[Pixel coordinate grounding data]
# # # # #
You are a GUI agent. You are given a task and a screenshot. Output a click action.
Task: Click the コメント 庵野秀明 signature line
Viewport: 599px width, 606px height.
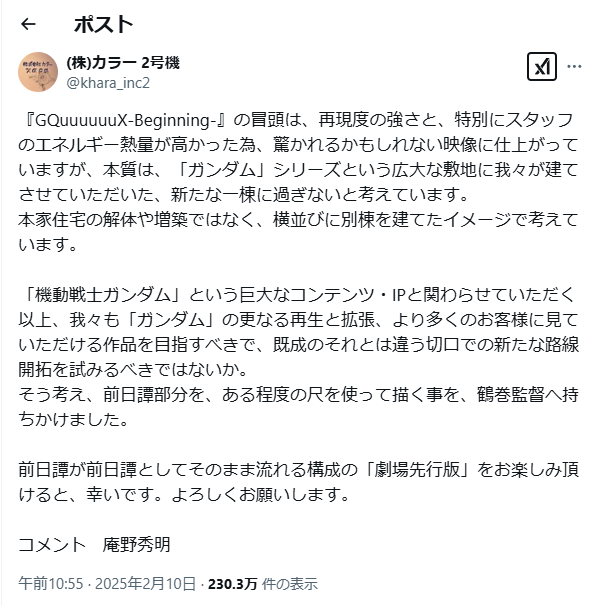[x=95, y=545]
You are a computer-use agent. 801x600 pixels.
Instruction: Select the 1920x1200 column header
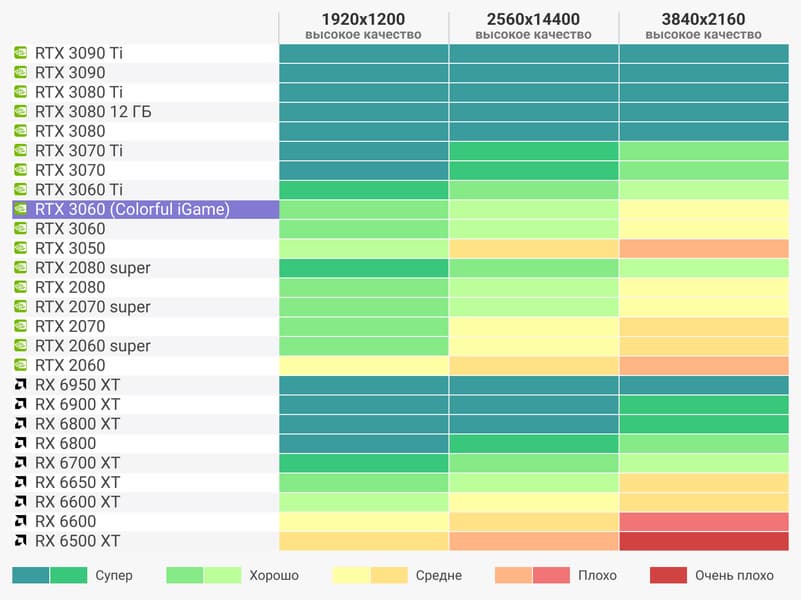point(363,19)
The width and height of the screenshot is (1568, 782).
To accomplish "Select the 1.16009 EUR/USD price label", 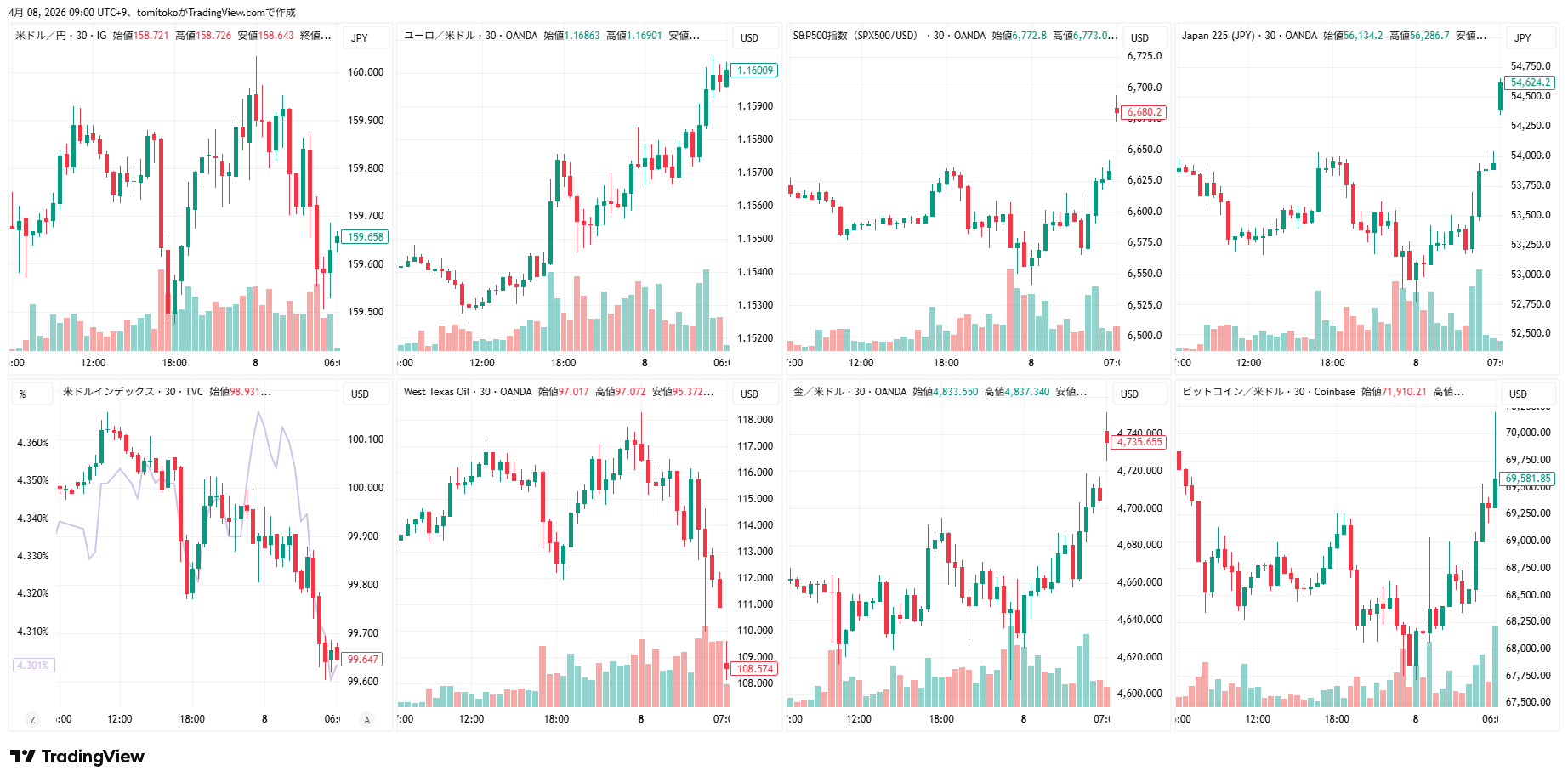I will pos(754,71).
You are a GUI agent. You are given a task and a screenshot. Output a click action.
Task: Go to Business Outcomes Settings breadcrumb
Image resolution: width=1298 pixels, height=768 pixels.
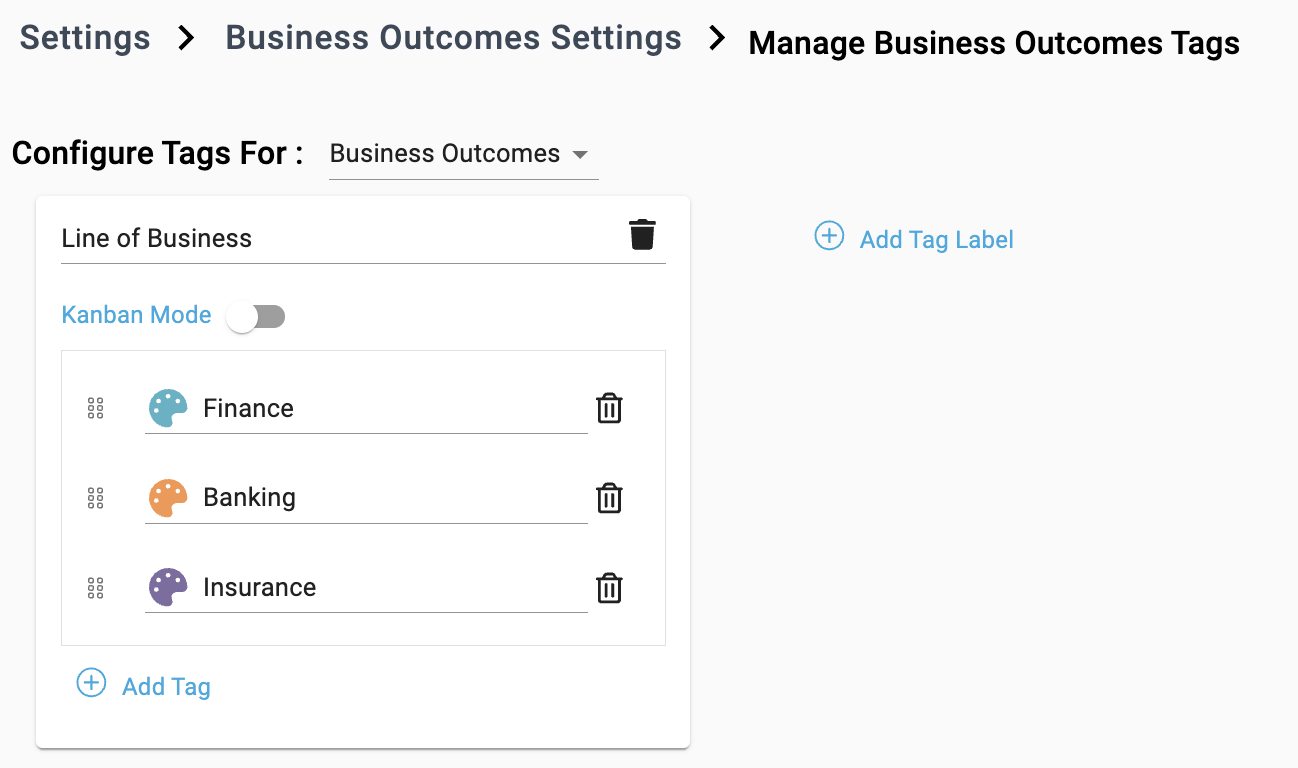454,38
# # # # #
What this task involves:
Exclude the pictures and write out exactly the lines from the one holding "Image resolution: width=1298" through the end of the entries, inclusive, and only those.

Output of the task:
Image resolution: width=1298 pixels, height=768 pixels.
454,38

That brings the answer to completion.